Astrida B. Stahnke, Aspazija: Her Life and Her Drama. 

New York: University Press of America, 1984. 381 pp. $27.50 (paperback also available).

This first comprehensive book-length analysis in the English language of the life and work of Aspazija (pseud, of Elza Rozenbergą, 1865-1943) is intelligently and sensitively told. The volume also contains two verse dramas of this major Latvian writer and champion of women's rights some ninety years ago. Author and translator Astrida Stahnke began her translating career in 1974, with the English rendition of Rainis's play Zelta zirgs (The golden steed). She is also a published poet (in both Latvian and English) and a contributor of articles to various literary journals.

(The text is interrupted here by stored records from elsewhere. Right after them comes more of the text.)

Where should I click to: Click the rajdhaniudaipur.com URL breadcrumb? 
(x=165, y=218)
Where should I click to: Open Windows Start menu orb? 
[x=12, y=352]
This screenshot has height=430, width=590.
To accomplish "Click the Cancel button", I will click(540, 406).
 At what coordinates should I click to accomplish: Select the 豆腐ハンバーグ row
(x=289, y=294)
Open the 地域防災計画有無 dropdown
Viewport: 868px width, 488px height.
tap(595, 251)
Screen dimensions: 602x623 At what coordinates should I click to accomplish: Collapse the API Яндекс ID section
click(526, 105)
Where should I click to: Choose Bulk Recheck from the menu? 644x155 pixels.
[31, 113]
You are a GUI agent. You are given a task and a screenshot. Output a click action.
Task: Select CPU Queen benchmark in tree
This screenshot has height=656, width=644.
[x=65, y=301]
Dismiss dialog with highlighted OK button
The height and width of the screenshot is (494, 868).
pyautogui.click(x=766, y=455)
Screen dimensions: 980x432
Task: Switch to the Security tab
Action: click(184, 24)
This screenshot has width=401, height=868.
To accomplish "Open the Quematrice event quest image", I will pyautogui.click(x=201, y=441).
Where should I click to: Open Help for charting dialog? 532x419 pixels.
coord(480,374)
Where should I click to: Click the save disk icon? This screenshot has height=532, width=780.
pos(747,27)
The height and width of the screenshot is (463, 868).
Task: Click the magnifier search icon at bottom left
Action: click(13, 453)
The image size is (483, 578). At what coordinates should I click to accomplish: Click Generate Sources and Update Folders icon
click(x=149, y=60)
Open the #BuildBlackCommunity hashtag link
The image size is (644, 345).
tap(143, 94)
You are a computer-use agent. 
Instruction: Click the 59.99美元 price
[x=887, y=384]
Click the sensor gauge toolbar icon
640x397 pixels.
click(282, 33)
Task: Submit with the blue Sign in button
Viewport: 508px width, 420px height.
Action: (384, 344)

Aspazija wrote more than a dozen politically and socially relevant dramas, most of them in the neo-romantic tradition. Stahnke chose Sidabrą škidrauts (The silver veil, 1905) and zalša ligava (The serpent's bride, 1928) for this volume "because they best represent two distinct phases of Aspazija's life." The first play, "a worthy period piece . . . clarified her dramatic talent" and captures the mood of Aspazija's youth. "Closely tied to the rise of Latvian nationalism," it provides "the ideological expression of the 1905 Revolution" and "dramatizes the dilemma of an exceptionally endowed woman in love." The second play, also about love, "captures the downward movement of romanticism and the sad results and realities that catch up with the dreamer." One can hardly dispute Stahnke's opinion that both are dramas "of conflict and exquisite beauty. Their poetry, although impossible to fully translate, seduces, enchants and pulls one into its vastness and universality with a power equal to Beethoven's straining chords. And it will not let one go" (8). Moreover, at a time "when Freud was forming his theories, Aspazija in her dramas already treated sexual love as a strong motivating force that underlay human actions. Love in her plays is so strong, both physically and spiritually, that it completely disorients the person to whom it comes. Love overpowers and changes the individual" (36). Especially those of her dramas written before 1905 frequently made the theater-going public as well as readers more aware of both sex and class distinctions.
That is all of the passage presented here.